Pope Francis spoke out against the sin of racism in a speech about George Floyd’s death that was broadcast around the world.

He said the sin exists among those who say they fight for all human life – yet it doesn’t fit with the belief system that defends human life at all stages.

“We cannot tolerate or turn a blind eye to racism and exclusion in any form and yet claim to defend the sacredness of every human life,” Francis said.

“Today, I join … in praying for the repose of the soul of George Floyd and of all those others who have lost their lives as a result of the sin of racism.”

Generally, Floyd’s murder and the subsequent global protests denouncing racism and police brutality might have drawn a muted diplomatic response from the Vatican. But this is a U.S. election year.

The intensity and consistency of the Vatican’s reaction suggests that, from the pope on down, the Vatican is seeking to encourage anti-racism protesters, say a number of commentators.

At the same time, the Vatican is making a clear statement about where American Catholics should stand ahead of President Donald Trump’s bid for a second term this November.

As an example, Francis rang to praise Texan Bishop Mark Seitz who took the knee at an anti-racism protest last week.

“That’s what our Catholic Christian faith is all about: It’s about the fact that God has loved humanity enough — not just one group… that he chose to become one of us,” Seitz said.

“When it comes to racism, clearly this is a sin that causes division, and it is against the will of God.”

Anthea Butler of Yale Divinity School said Francis “wants to send a very clear message to these conservative Catholics here who are pro-Trumpers that, ‘Listen, this is just as much of an issue as abortion is’”.
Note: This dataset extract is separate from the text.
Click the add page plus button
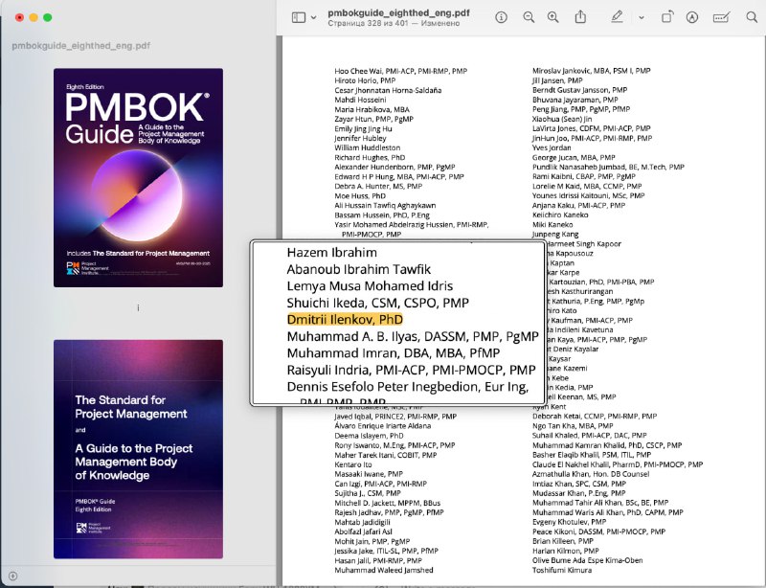Viewport: 766px width, 588px height. point(12,575)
In another sign of his push for unity among Catholics in America, Francis quoted the United States Conference of Catholic Bishops’ (USCCB) calls for nonviolent protests.

Archbishop José Gomez, who is the USCCB president had both condemned Floyd’s “senseless and brutal” death and said the violence that occurred in the first days of protests was not the right way to address it.
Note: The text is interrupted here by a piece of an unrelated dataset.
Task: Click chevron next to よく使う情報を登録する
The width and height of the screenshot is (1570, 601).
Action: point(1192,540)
“The violence of recent nights is self-destructive and self-defeating. Nothing is gained by violence and so much is lost,” Gomez’s said. Francis echoed these words.
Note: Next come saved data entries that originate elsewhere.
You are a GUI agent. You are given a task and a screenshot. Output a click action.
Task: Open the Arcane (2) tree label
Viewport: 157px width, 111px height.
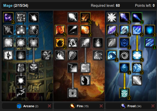[31, 106]
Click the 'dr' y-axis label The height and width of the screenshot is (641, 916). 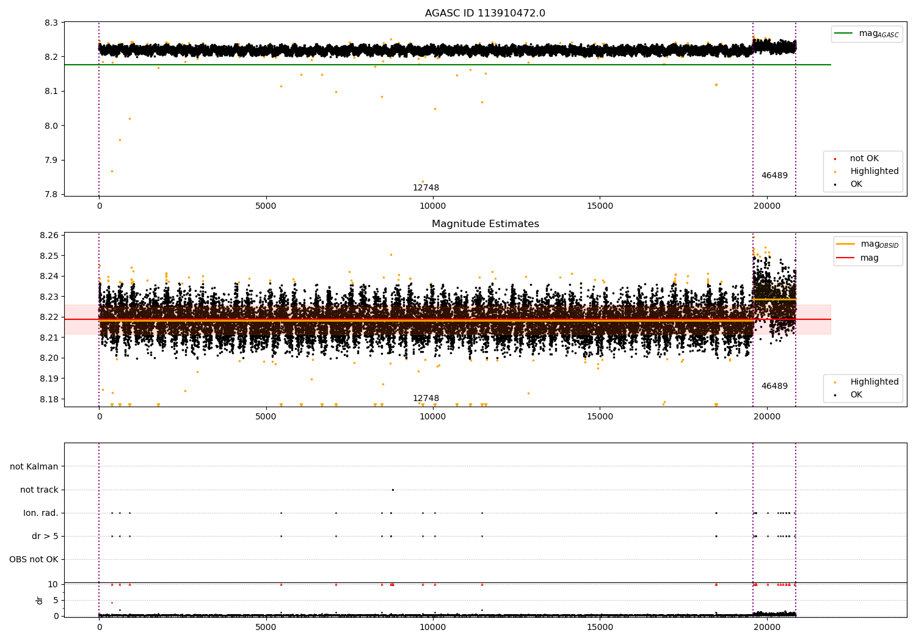[40, 600]
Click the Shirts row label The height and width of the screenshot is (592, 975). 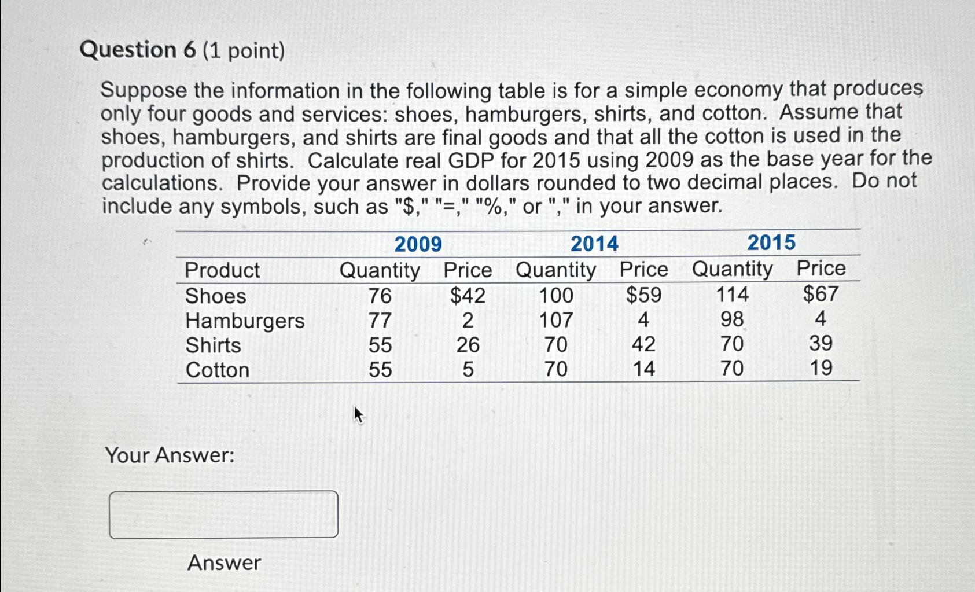pyautogui.click(x=212, y=345)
The pope’s comments on protests against police violence and racism in America occurred as Trump’s support among Catholic Americans is slipping.

A Pew Research poll conducted in late April and early May shows Trump’s support among white Catholics was on the decline because of his handling of the coronavirus pandemic.

A poll published by the Public Religion Research Institute last week also showed Catholic support further declined in the days following Floyd’s death.